Work to complete |
Transcribe the records underneath word for word, and leave no line out.

====== Supplied records

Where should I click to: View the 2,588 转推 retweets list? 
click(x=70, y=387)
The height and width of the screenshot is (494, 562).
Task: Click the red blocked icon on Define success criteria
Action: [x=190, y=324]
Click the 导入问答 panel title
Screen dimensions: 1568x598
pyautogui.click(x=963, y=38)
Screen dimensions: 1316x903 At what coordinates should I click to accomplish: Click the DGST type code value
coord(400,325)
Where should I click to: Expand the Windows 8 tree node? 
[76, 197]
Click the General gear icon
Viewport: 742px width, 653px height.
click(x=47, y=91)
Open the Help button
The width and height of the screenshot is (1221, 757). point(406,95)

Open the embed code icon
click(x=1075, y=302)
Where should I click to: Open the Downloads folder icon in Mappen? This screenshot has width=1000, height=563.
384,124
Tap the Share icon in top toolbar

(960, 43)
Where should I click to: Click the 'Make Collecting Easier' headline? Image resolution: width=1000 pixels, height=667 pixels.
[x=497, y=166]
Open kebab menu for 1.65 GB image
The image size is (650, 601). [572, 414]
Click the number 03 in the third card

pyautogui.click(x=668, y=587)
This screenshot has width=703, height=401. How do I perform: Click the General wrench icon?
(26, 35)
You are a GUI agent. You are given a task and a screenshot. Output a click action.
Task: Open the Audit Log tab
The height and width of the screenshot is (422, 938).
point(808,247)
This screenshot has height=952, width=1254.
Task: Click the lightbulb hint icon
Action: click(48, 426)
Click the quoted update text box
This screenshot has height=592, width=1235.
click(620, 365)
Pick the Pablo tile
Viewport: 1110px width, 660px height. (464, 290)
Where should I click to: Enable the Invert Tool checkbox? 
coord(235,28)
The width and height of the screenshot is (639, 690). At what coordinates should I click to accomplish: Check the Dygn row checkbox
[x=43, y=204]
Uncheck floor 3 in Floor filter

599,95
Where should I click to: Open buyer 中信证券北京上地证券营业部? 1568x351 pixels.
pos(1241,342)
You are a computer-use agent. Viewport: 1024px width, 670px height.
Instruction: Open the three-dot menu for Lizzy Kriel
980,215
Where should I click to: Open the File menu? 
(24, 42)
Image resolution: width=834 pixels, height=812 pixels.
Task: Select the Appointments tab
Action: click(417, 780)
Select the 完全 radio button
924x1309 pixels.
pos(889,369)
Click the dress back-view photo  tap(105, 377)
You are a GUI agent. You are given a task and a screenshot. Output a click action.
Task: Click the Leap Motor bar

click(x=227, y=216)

============

Response |
Where should I click to: View the 2,588 转推 retweets list? 
click(x=70, y=387)
The height and width of the screenshot is (494, 562).
Task: Click the red blocked icon on Define success criteria
Action: [x=190, y=324]
Click the 导入问答 panel title
Screen dimensions: 1568x598
pyautogui.click(x=963, y=38)
Screen dimensions: 1316x903 At what coordinates should I click to accomplish: Click the DGST type code value
coord(400,325)
Where should I click to: Expand the Windows 8 tree node? 
[76, 197]
Click the General gear icon
Viewport: 742px width, 653px height.
click(x=47, y=91)
Open the Help button
The width and height of the screenshot is (1221, 757). point(406,95)

Open the embed code icon
click(x=1075, y=302)
Where should I click to: Open the Downloads folder icon in Mappen? This screenshot has width=1000, height=563.
384,124
Tap the Share icon in top toolbar

(960, 43)
Where should I click to: Click the 'Make Collecting Easier' headline? Image resolution: width=1000 pixels, height=667 pixels.
[x=497, y=166]
Open kebab menu for 1.65 GB image
The image size is (650, 601). [572, 414]
Click the number 03 in the third card

pyautogui.click(x=668, y=587)
This screenshot has width=703, height=401. How do I perform: Click the General wrench icon?
(26, 35)
You are a GUI agent. You are given a task and a screenshot. Output a click action.
Task: Open the Audit Log tab
The height and width of the screenshot is (422, 938).
point(808,247)
This screenshot has height=952, width=1254.
Task: Click the lightbulb hint icon
Action: click(48, 426)
Click the quoted update text box
This screenshot has height=592, width=1235.
click(620, 365)
Pick the Pablo tile
Viewport: 1110px width, 660px height. (464, 290)
Where should I click to: Enable the Invert Tool checkbox? 
coord(235,28)
The width and height of the screenshot is (639, 690). At what coordinates should I click to accomplish: Check the Dygn row checkbox
[x=43, y=204]
Uncheck floor 3 in Floor filter

599,95
Where should I click to: Open buyer 中信证券北京上地证券营业部? 1568x351 pixels.
pos(1241,342)
You are a computer-use agent. Viewport: 1024px width, 670px height.
Instruction: Open the three-dot menu for Lizzy Kriel
980,215
Where should I click to: Open the File menu? 
(24, 42)
Image resolution: width=834 pixels, height=812 pixels.
Task: Select the Appointments tab
Action: click(417, 780)
Select the 完全 radio button
924x1309 pixels.
pos(889,369)
Click the dress back-view photo  tap(105, 377)
You are a GUI agent. You are given a task and a screenshot. Output a click action.
Task: Click the Leap Motor bar

click(x=227, y=216)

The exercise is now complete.